LE DECRET TARDIF QUI VIOLE LA CONSTITUTION

Après son discours télévisé le 26 mars 2020, bon nombre de guinéens affirmaient que le président a décrété l’Etat d’urgence, force est de reconnaitre que cela n’était pas vrai même si les gens sont restés dans cette logique.
Il faut rappeler que l’Etat d’urgence ne se fait pas par déclaration mais plutôt par décret pris dans les règles de formes et de fond. Chose qui manquait le 26 Mars dernier.
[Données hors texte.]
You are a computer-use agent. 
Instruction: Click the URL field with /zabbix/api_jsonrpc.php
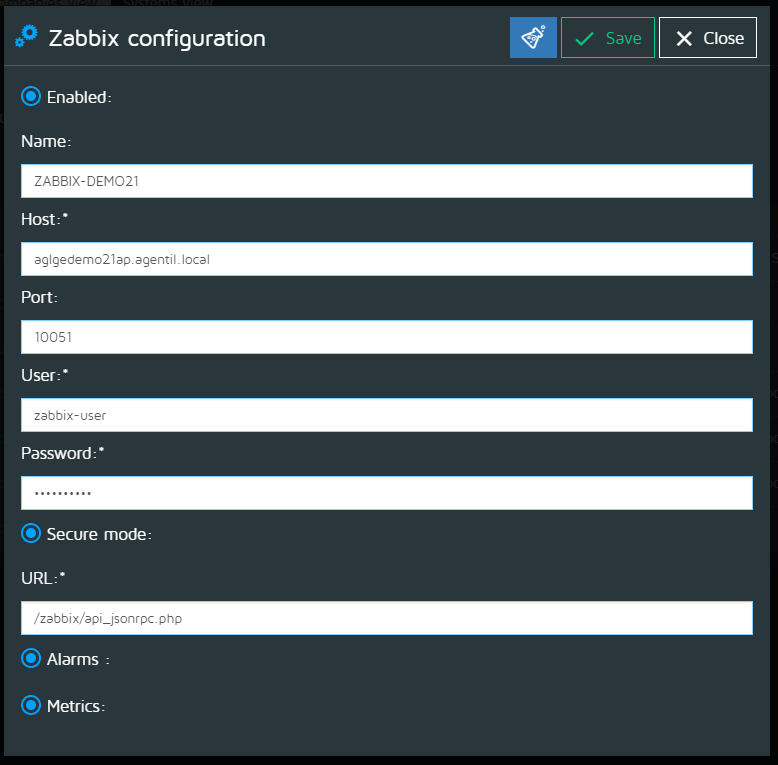(387, 618)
Après plusieurs critiques le président a pris un décret la nuit du 30 Mars pour instaurer l’Etat d’urgence sanitaire.
Il s’agit de savoir si ce décret respecte les dispositions constitutionnelles ?
Pour répondre à cette question il faut lire les dispositions de l’article 90 de la constitution en vigueur qui dispose « L’état de siège, comme l’état d’urgence, est décrété par le Président de la République, après avis du Président de L’Assemblée nationale et du Président de La Cour constitutionnelle. Ces avis sont publiés au Journal Officiel. » Il ressort de cet article qu’avant de prendre le décret le président doit impérativement demander l’avis du président de la cour constitutionnel et celui de l’assemblée nationale. Surtout dans le décret le président devrait viser les deux avis mais selon la lecture faite par la présentatrice de la RTG il n’a pas visé les avis cité ci haut. Il est alors juste de se poser la question de savoir est ce que le président à demander l’avis aux deux personnalités visées dans l’article 90 de la constitution du 7 mai 2010? Il est clair que s’il n’a pas demandé cet avis, son décret viole la constitution en son article 90.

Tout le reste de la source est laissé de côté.